Recall also, that our goal is to have the uncertainty in the time-dependent parameters (which are calculated from combinations of these lines) to around ~0.3-5%, such that these uncertainties remain non-dominate (lines are strong enough), but non-negligible (not excessively strong). An example total response function uncertainty budget in LHO aLOG 26889, to see at what level the time-dependent parameter estimation uncertainty impacts the total uncertainty. That means the uncertainty in each line estimate should be at the 0.1-0.3% level if possible. So, we can use these data sets to tune the amplitude of the CAL lines, so as to optimize uncertainty needs vs. sensitivity pollution.

There are several interesting things. It's best to look at the data sets in order B, then A, then C.
In data set B -- 
- this is what we should expect if we manage to get a stable, O1-style interferometer in the next week or so for ER10 and O2. 
- With the current amplitudes, the uncertainty on the ~30 Hz lines hovers around 0.1% -- so we can probably reduce the amplitude of these lines by a factor of a few if the sensitivity stays this high.
- The 331 Hz line amplitude should probably be increased by a factor of a few.

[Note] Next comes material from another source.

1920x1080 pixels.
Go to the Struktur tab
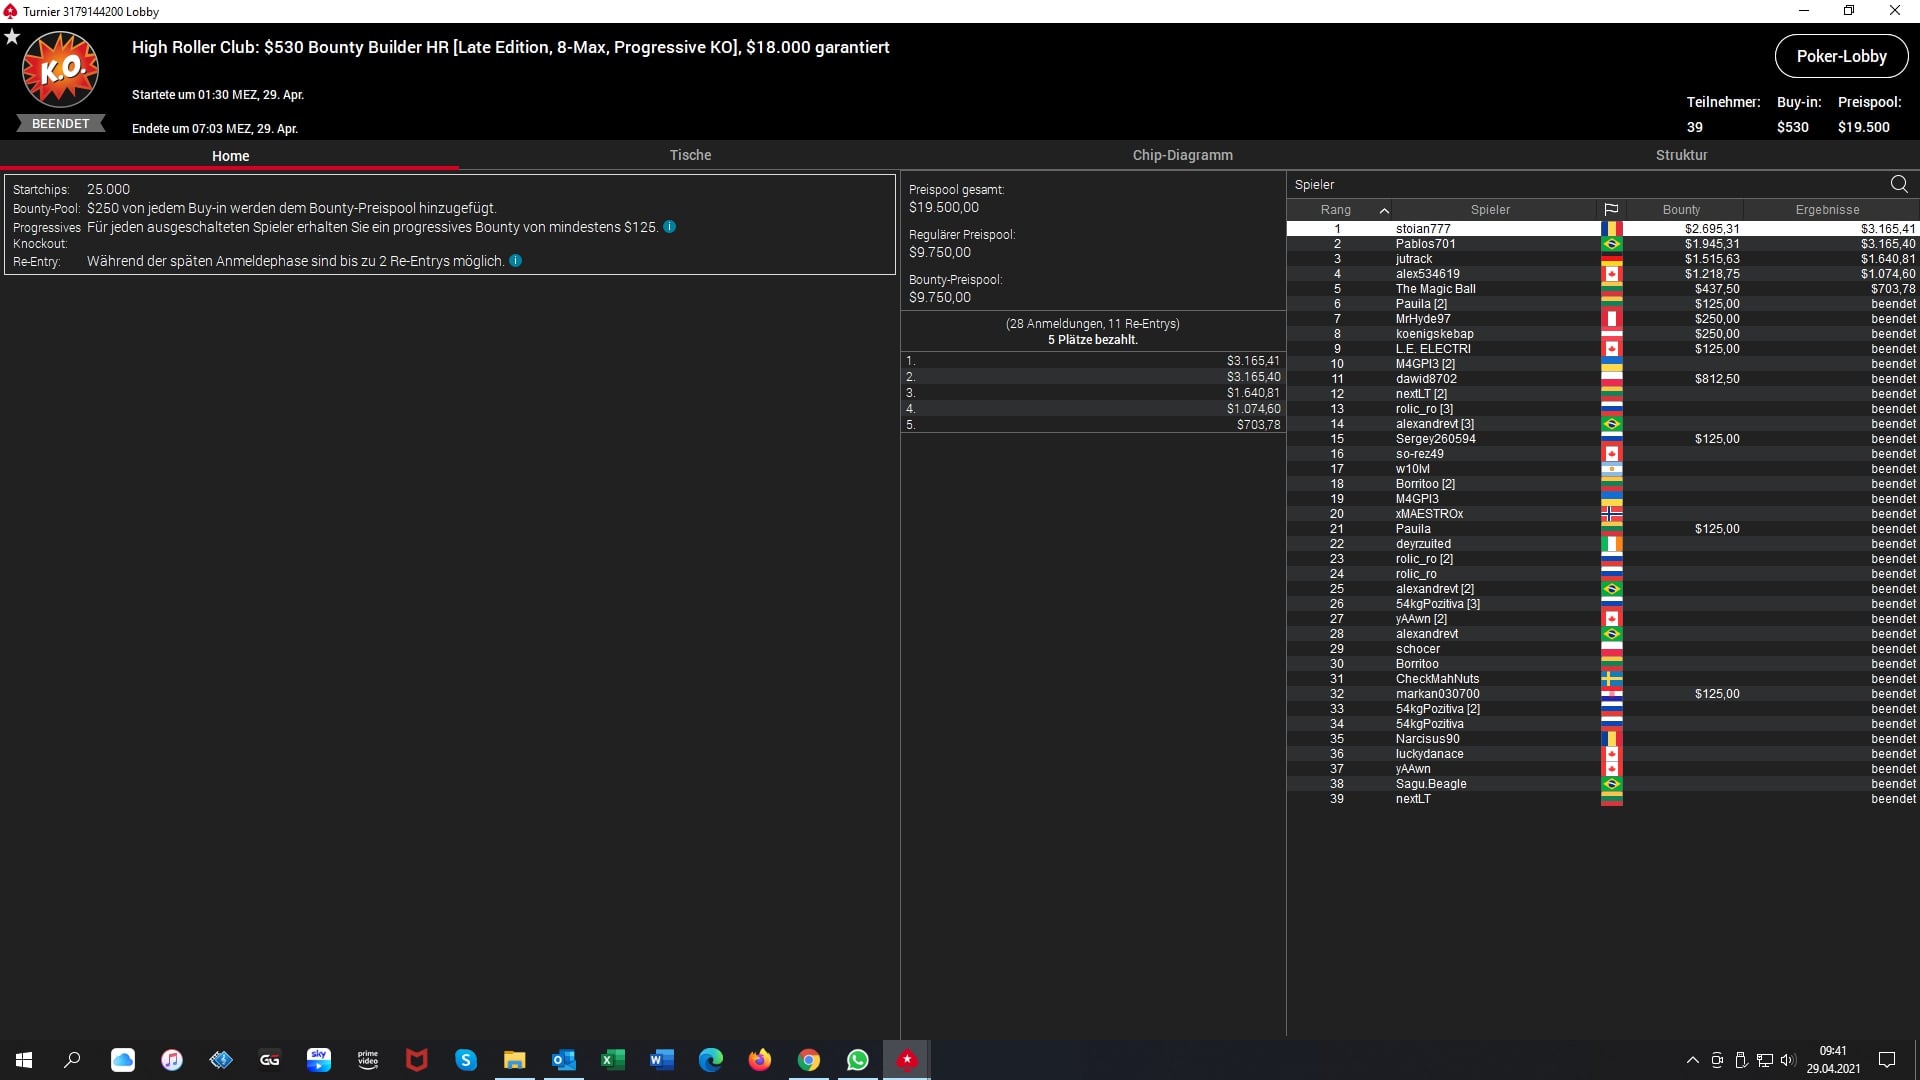(x=1681, y=155)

In data set C -- (this is during the ghoulish lock stretch)
- One can see when the data goes bad, it goes bad in weird, discrete chunks. The width of these chunks is 130 sec (almost exactly), which I suspect is a digital artifact of  the 13 averages and 10 sec FFTs. The sensitivity was popping, whistling, and saturating SUS left and right during this stretch, at a much quicker timescale than 100s of seconds.

In data set B --
- This is an OK sensivity stretch. The good thing is that the coherence/uncertainty appears to be independent of any fast glitching or overall sensitivity, as long as we stick in the 60-75 Mpc range.
- Interestingly, there's either a data dropout, or terrible time period during this stretch (as indicated by the BNS range going to 0) -- but it's only ~120 sec. If it's a data drop out -- good, the calculation is robust against whatever happens in DMT land. If it's a period of glitchy interferometer, it's very peculiar that it doesn't affect the uncertainty calculation, unlike with data set C.

Based on these data sets, I think it'll be safe to set the uncertainty threshold at 1%, and if the uncertainty exceeds that threshold, the associated parameter value gets dumped from the calculation of the average that is applied to h(t).

So, in summary -- looks like the calculations are working, and their calculated value roughly makes sense when the IFO is calm. There're a few suspicious things that we need to iron out when the IFO isn't feeling so well, but I think we're very much ready to use these coherence calculations as a viable veto for time-dependent parameter calculations.